YOUR INSTRUCTIONS:
Go through the lines below and count those that contain "Shop"; the number is all that should be returned.

Start of Block

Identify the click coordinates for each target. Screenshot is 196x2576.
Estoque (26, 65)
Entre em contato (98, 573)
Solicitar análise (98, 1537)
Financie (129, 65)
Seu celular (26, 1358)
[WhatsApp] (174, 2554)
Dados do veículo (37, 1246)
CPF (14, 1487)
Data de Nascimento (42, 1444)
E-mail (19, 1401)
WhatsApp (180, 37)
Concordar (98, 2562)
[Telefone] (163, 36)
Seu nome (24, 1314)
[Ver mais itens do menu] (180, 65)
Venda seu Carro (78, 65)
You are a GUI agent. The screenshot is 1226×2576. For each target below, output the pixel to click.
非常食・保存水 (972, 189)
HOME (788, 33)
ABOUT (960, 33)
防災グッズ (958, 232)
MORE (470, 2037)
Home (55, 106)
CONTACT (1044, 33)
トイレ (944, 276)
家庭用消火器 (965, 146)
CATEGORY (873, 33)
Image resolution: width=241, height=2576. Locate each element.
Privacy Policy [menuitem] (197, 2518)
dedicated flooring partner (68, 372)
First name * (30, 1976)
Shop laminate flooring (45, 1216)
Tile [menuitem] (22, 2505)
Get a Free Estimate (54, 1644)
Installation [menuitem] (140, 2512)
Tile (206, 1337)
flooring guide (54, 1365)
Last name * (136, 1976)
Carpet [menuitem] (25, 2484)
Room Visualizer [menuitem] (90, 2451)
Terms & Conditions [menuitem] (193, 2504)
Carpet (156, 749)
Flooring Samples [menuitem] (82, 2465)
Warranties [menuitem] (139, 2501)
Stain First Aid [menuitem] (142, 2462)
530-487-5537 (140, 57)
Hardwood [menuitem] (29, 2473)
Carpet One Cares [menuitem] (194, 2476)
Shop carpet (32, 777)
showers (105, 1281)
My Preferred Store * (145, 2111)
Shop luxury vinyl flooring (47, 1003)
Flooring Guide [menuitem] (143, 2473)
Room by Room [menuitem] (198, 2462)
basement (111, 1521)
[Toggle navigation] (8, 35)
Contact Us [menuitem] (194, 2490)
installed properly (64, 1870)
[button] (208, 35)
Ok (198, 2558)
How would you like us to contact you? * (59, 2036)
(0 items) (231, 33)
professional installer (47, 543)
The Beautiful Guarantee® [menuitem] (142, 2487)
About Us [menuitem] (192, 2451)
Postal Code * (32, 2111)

End of Block

WRITTEN REPLY:
3